__EXCERPTED RECORDS__:
┏━━
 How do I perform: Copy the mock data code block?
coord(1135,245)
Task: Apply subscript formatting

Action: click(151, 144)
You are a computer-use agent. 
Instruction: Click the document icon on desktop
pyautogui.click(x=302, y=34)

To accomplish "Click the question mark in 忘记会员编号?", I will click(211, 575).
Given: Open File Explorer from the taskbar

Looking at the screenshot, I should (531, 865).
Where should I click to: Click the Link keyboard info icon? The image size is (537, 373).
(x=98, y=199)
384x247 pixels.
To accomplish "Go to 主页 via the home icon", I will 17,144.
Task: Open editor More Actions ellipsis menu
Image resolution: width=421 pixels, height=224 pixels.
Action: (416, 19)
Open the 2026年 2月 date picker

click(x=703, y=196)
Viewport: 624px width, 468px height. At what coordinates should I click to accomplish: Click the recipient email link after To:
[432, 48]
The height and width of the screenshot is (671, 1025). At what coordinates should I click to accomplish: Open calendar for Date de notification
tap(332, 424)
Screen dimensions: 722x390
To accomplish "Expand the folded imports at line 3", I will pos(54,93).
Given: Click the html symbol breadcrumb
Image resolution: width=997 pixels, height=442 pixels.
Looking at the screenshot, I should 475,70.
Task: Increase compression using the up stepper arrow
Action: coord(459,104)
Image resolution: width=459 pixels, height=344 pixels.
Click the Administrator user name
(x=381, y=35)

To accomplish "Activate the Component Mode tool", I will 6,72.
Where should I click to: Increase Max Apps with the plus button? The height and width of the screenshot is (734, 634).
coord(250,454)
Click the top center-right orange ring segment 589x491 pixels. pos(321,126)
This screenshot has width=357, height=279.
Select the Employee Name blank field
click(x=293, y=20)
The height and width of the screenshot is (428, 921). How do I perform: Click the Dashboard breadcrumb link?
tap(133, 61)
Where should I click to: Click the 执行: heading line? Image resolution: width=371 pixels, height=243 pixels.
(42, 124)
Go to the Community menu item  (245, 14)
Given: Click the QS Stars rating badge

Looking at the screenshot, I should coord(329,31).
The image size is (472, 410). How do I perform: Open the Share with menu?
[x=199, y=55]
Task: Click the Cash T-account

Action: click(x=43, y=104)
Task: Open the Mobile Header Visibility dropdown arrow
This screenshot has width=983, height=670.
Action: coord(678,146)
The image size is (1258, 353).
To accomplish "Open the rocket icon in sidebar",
┗━━
__WHAT YOU SHOULD DO__: Count the lines of the data that contain the word "will", and give only that number.

__EXPECTED OUTPUT__: 4